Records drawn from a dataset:
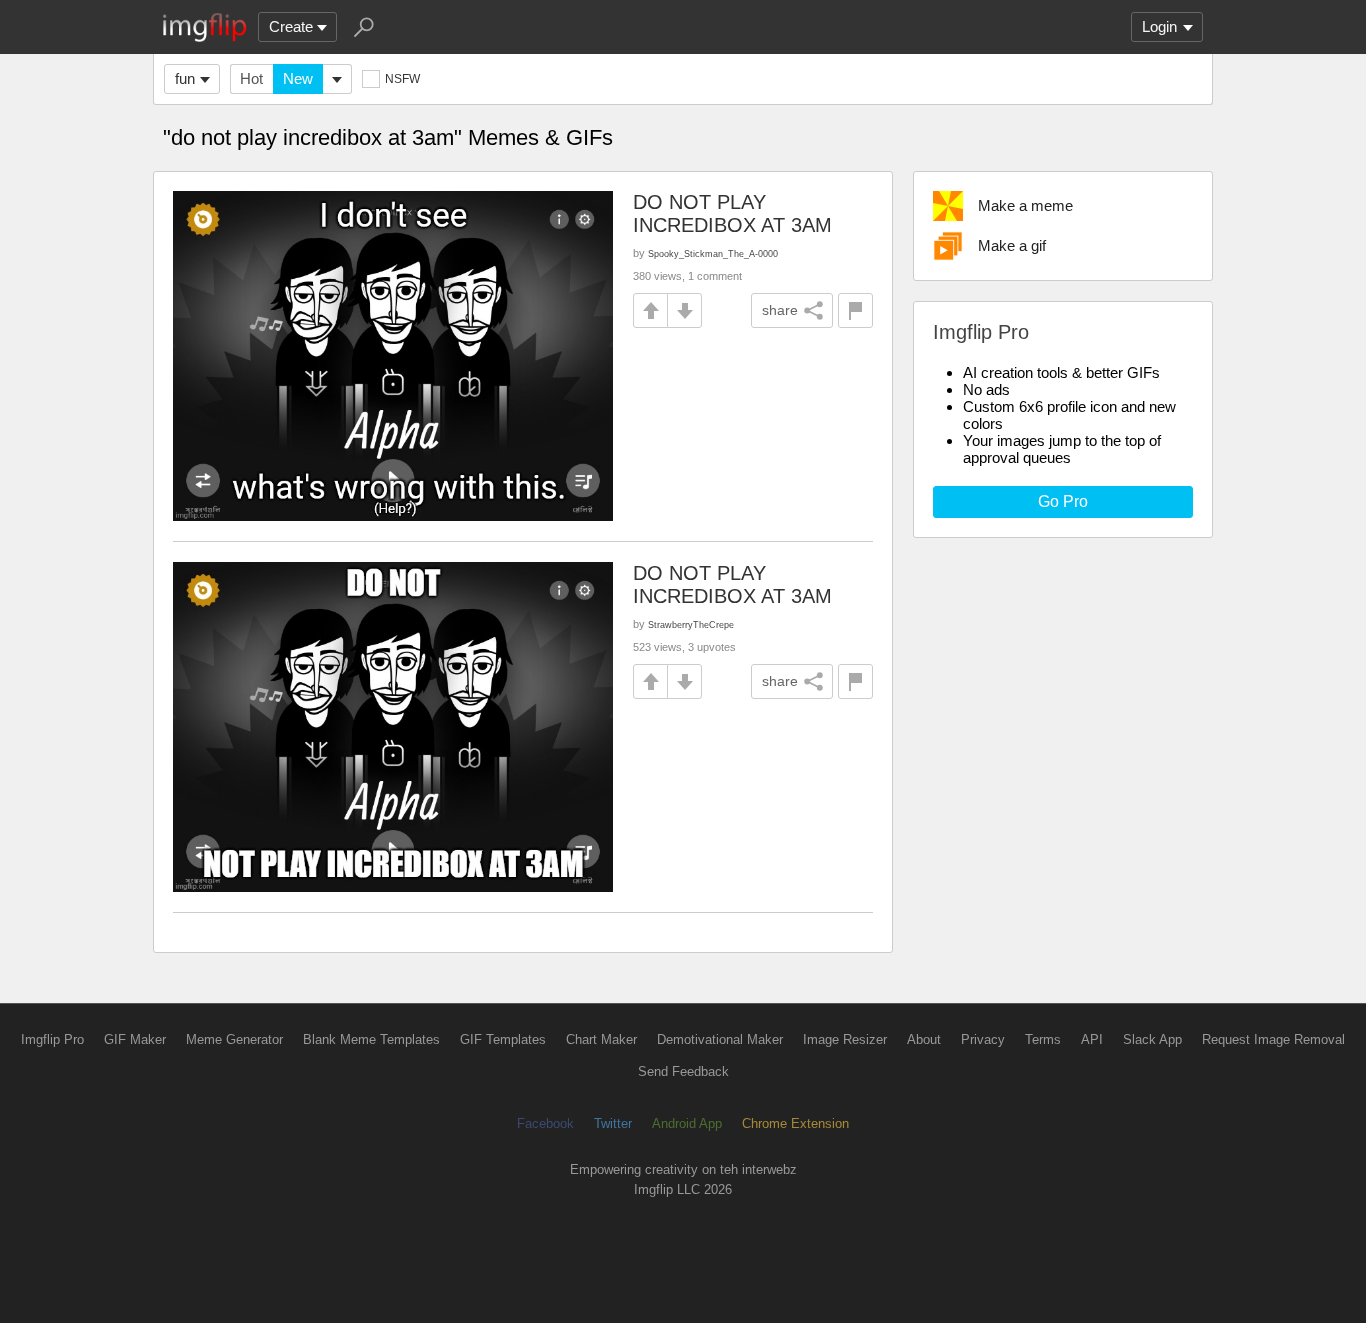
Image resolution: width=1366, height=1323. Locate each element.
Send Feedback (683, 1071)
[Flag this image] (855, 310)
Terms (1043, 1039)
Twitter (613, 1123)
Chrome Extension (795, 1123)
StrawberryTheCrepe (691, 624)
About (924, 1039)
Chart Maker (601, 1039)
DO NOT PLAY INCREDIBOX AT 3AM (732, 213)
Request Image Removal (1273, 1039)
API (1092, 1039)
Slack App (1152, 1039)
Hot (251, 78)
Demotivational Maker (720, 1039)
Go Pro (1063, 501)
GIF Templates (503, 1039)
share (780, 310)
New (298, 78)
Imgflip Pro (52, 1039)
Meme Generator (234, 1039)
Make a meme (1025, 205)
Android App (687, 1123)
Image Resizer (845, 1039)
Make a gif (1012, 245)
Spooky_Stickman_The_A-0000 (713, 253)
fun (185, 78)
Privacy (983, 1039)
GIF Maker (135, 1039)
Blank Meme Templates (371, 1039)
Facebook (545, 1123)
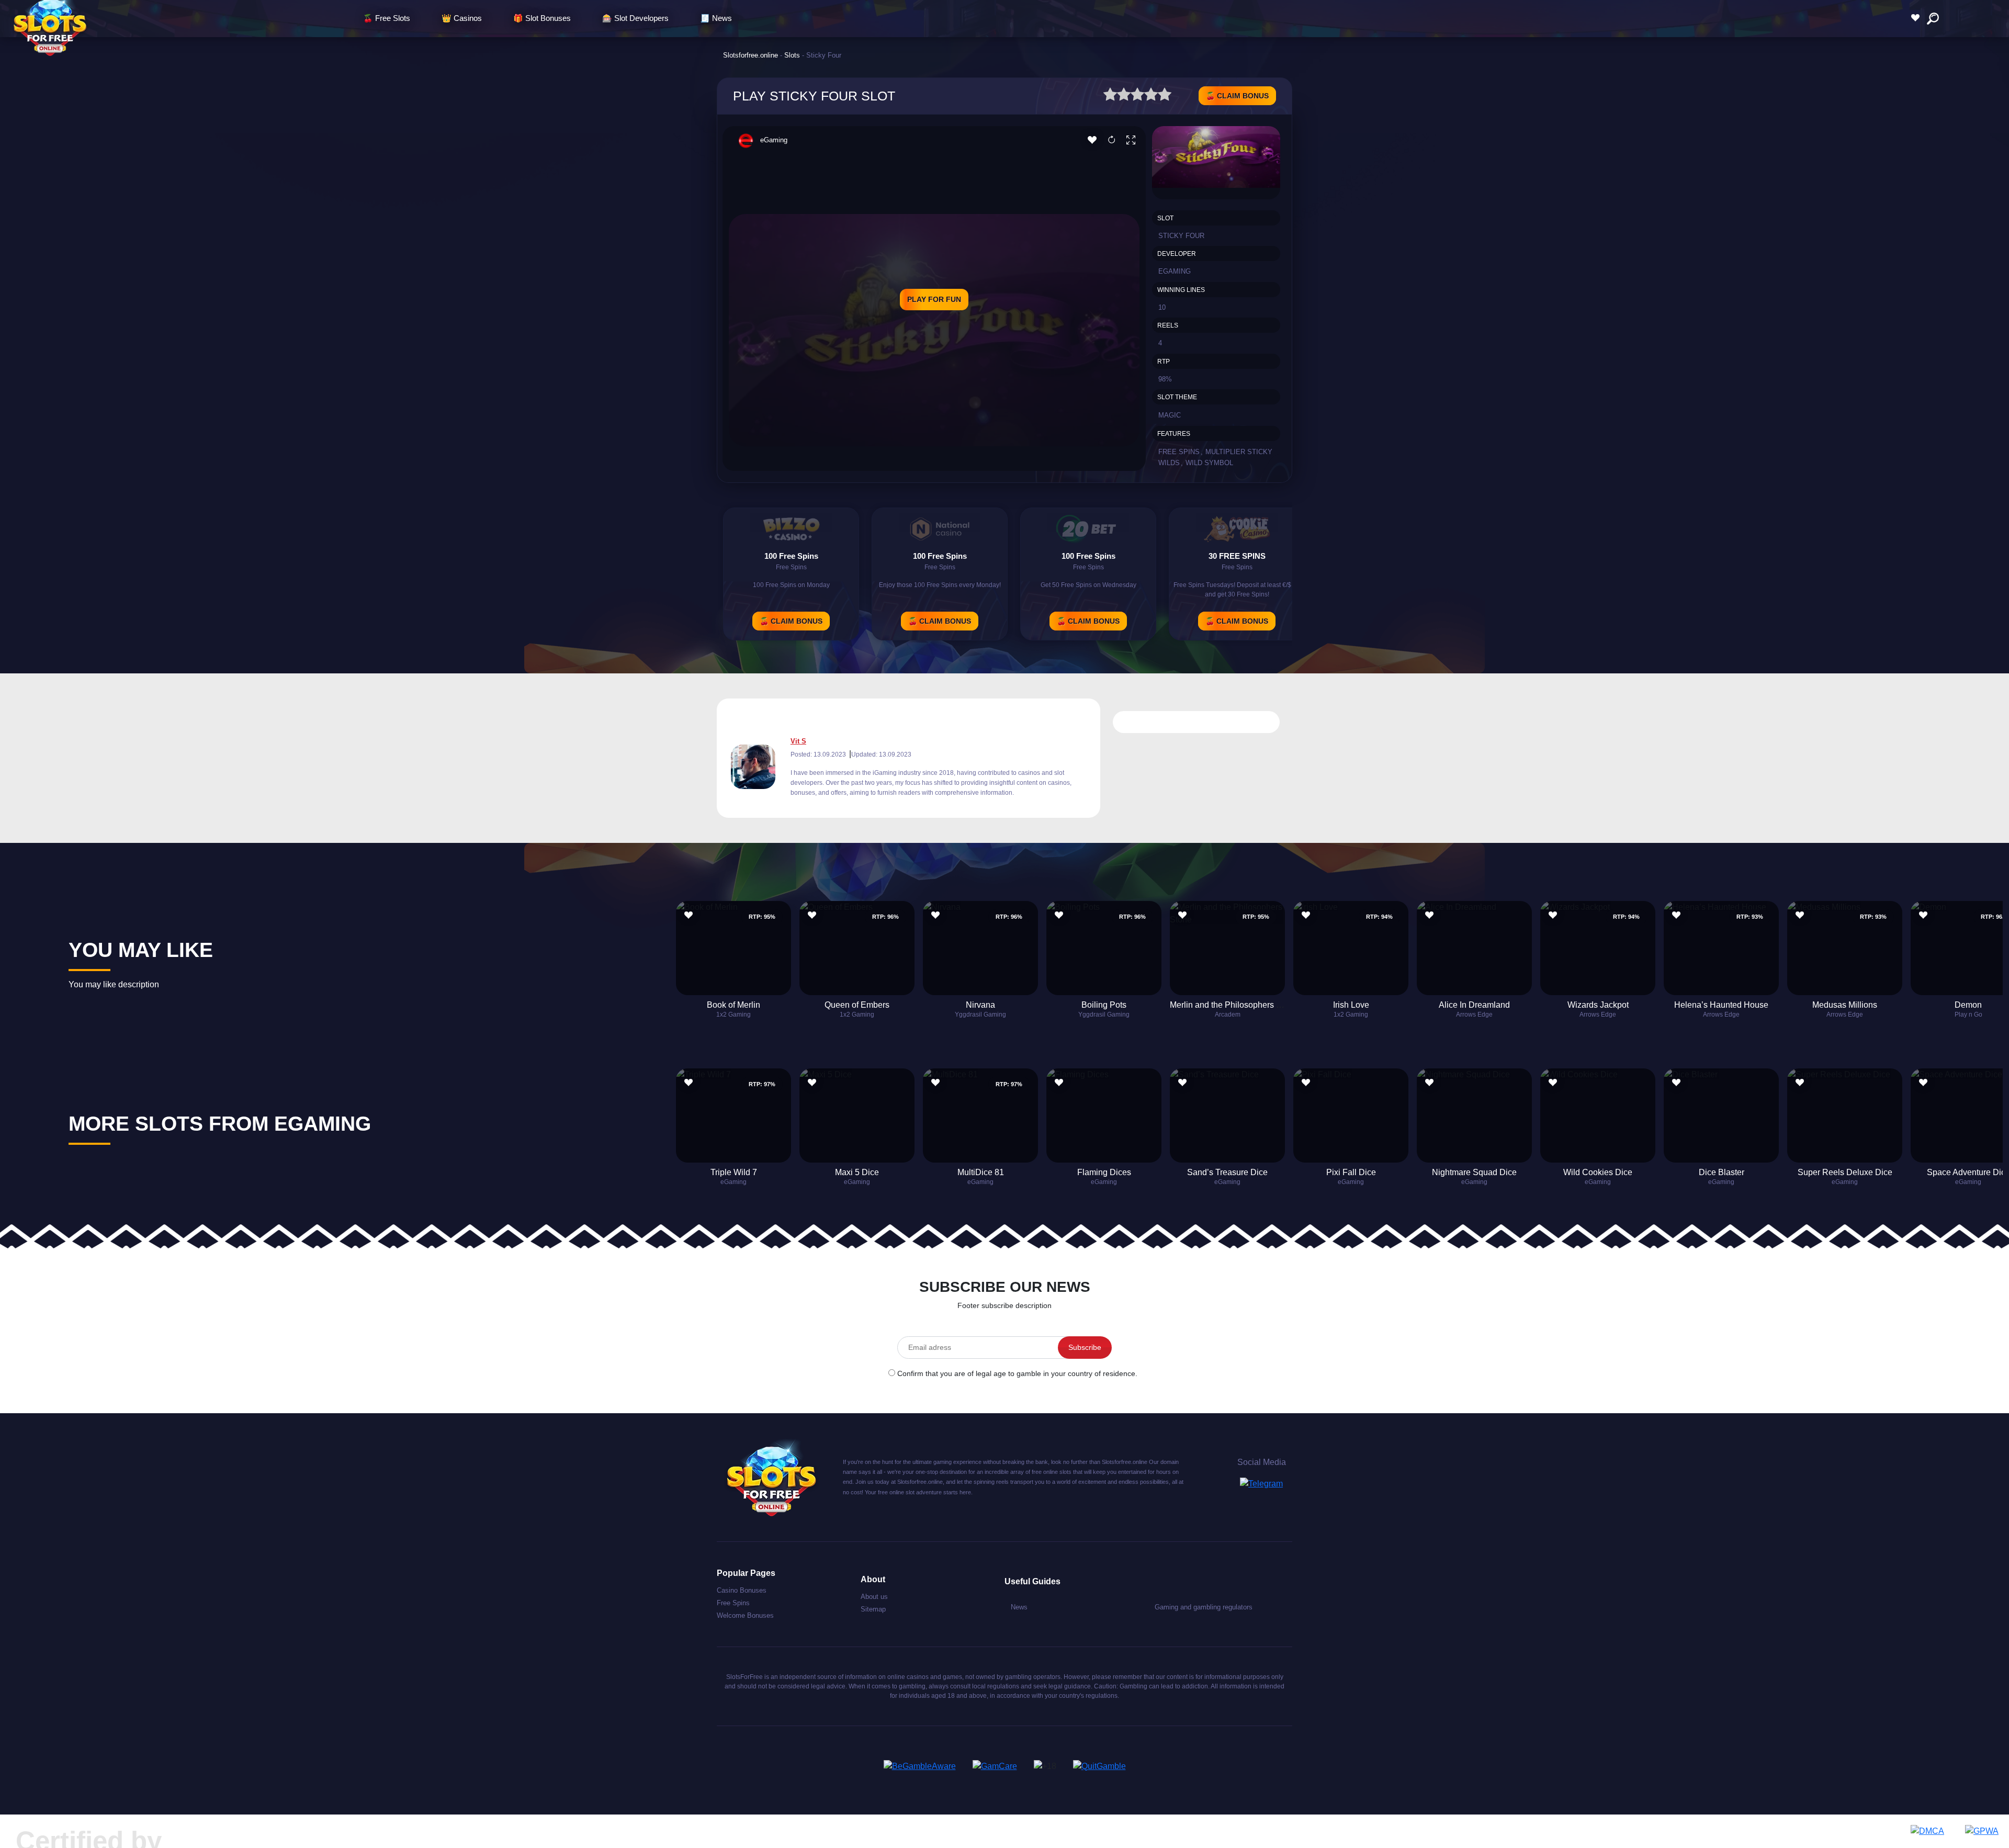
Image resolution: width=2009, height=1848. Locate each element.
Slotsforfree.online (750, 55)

▶ _WHAT IS NEEDED_
Above are the lines; repeat exactly the ones from the line containing "Android App (687, 1123)" down to the line containing "Facebook (545, 1123)", both inclusive.

▶ _EXERCISE OUTPUT_
Android App (687, 1123)
Image Resizer (845, 1039)
Make a gif (1012, 245)
Spooky_Stickman_The_A-0000 (713, 253)
fun (185, 78)
Privacy (983, 1039)
GIF Maker (135, 1039)
Blank Meme Templates (371, 1039)
Facebook (545, 1123)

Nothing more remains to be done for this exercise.